→ **EXERCICE PROPOSÉ**
Recopiez tel quel tout ce qui va du début des entrées jusqu'à la ligne contenant « pyautogui.click(x=618, y=62) », celle-ci comprise.
:::
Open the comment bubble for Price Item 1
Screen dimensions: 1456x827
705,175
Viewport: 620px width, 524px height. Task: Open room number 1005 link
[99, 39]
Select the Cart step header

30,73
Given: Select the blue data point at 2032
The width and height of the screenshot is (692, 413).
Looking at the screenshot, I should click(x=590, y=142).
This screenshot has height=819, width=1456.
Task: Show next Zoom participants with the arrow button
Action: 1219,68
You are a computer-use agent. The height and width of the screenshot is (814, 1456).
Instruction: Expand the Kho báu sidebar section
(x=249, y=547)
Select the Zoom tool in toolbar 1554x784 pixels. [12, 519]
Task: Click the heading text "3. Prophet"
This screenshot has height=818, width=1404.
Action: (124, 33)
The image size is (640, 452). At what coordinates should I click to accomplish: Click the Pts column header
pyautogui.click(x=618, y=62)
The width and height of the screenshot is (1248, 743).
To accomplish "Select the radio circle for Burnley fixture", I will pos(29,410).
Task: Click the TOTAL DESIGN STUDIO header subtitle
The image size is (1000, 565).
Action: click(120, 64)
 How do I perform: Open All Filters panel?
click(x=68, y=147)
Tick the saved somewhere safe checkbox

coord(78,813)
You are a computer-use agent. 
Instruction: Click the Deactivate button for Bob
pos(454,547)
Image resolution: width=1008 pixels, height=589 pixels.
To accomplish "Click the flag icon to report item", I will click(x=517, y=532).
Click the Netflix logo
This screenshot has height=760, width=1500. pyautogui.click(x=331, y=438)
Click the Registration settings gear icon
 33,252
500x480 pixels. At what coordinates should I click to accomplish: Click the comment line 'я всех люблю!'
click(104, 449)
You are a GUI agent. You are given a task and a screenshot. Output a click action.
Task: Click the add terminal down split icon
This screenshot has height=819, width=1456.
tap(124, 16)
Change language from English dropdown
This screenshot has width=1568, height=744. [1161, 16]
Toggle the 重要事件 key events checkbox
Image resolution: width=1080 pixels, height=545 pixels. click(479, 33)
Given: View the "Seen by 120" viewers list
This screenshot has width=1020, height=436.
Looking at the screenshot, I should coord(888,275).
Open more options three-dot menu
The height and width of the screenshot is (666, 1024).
:::
→ **RÉSULTAT DE L'EXERCICE**
Open the comment bubble for Price Item 1
Screen dimensions: 1456x827
705,175
Viewport: 620px width, 524px height. Task: Open room number 1005 link
[99, 39]
Select the Cart step header

30,73
Given: Select the blue data point at 2032
The width and height of the screenshot is (692, 413).
Looking at the screenshot, I should click(x=590, y=142).
This screenshot has height=819, width=1456.
Task: Show next Zoom participants with the arrow button
Action: 1219,68
You are a computer-use agent. The height and width of the screenshot is (814, 1456).
Instruction: Expand the Kho báu sidebar section
(x=249, y=547)
Select the Zoom tool in toolbar 1554x784 pixels. [12, 519]
Task: Click the heading text "3. Prophet"
This screenshot has height=818, width=1404.
Action: (124, 33)
The image size is (640, 452). At what coordinates should I click to accomplish: Click the Pts column header
pyautogui.click(x=618, y=62)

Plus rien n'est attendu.